BARCELONA

99.01.24
JORDI BELVER 

Exposición "Enfermeras en la Guerra Civil
 

Enfermeras heroicas

Carteles, fotografías, dibujos y documentos reproducidos gracias a las fotocopias constituyen los soportes básicos de la exposición "Las enfermeras en la Guerra Civil" que puede verse en el vestíbulo del hospital de Sant Pau hasta el próximo día 29. La muestra, además de su vertiente recordatoria, sirve también para explicar el trabajo de las enfermeras durante aquel trágico periodo de la historia de España.
Todo este material proviene del Archivo Histórico Nacional de Salamanca, del Archivo General de la Administración de Alcalá de Henares, de la Hemeroteca Municipal de Madrid, de la Fundación Pablo Iglesias, de la Filmoteca Nacional, de la Fundación Largo Caballero, y de María Teresa Muñoz Ribero. Y, mientras los carteles --como sucedía entonces-- están plagados de consignas ("Respeta a la enfermera. Por cuidarte dejó a los suyos"), las fotografías ponen de manifiesto las condiciones sanitarias --a veces muy precarias-- que existían tanto en los hospitales de las ciudades como, sobre todo, en los de campaña. Los documentos recuerdan, entre otros aspectos, que estas enfermeras tenían la misma consideración que un capitán, un teniente o un sargento, en base a su formación y especialización.
No todas las personas que aparecen en la exposición son anónimas. Los organizadores han pretendido huir de este distanciamientos y, seguramente por este motivo, han reservado un espacio a las sobrevivientes. Es el caso de Josefina Martín Ruiz de Galarreta, Consuelo Díez, Felisa Izquierdo, Marcelina Herranz y Josefa Fernández, enfermeras durante la contienda civil cuyos retratos, tomados sesenta años después, forman parte del material expuesto.
En aquel entonces, cualquier medio era bueno para dar una correcta educación sanitaria. Algunas de esas fórmulas provocan ahora sonrisa. Es el caso de una historieta --"Hay que evitar ser tan bruto como el soldado Canuto"-- mediante la cual se impartían consejos a la hora de enfrentarse a cualquier imprevisto sanitario. Pero ello no debe empañar ni hacer olvidar el "papel fundamental" --como señala uno de los carteles de la exposición-- protagonizado por unas mujeres que lo dejaron todo para cuidar a los heridos, enfermos, niños y desvalidos.
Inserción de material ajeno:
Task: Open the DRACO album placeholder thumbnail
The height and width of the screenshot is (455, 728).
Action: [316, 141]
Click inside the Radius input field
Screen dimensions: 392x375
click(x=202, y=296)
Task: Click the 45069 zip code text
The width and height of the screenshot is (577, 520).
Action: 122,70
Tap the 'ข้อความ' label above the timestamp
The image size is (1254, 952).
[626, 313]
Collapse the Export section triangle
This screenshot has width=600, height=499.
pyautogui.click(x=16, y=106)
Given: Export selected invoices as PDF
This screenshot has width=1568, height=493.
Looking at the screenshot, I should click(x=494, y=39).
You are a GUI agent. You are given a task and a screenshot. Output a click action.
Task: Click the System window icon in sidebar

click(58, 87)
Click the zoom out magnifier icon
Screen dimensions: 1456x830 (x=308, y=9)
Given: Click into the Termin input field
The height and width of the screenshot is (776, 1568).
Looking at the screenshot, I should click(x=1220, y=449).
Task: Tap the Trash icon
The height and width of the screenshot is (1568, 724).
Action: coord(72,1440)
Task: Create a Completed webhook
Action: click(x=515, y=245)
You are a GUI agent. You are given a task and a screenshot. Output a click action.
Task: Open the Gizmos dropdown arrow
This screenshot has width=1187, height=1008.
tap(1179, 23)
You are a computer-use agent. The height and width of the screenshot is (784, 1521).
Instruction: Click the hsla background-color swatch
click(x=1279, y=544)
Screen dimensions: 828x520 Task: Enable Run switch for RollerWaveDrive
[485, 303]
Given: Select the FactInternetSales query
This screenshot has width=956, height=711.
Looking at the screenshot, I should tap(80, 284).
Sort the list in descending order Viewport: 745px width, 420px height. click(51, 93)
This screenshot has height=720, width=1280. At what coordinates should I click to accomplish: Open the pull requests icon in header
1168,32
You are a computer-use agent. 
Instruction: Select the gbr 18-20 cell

Las historias de los vencidos y de los luchadores

Algunos de los documentos recuperados son cartas de ciudadanos remitidas al colegio, escritos que dibujan su época. Como la que remitió la señora Encarnación, en la que pedía "tener a bien interesar a las autoridades competentes una amnistía para mi esposo". Su marido, uno de los perdedores de la Guerra Civil, llevaba casi 14 años en "la prisión central de Burgos", para cumplir una condena de 30 años por "actividades políticas". La "carestía económica" la forzaba a ella a pasar "interminables horas de trabajo en la máquina de coser".
En otra misiva (en la foto), unos exiliados en México piden al colegio su intervención en "el proceso que por vía militar trata de abrirse", contra dos luchadores, por "su participación en la manifestación ciudadana de protesta por el alza de tarifas de los transportes de Barcelona". Ocurrió en 1957.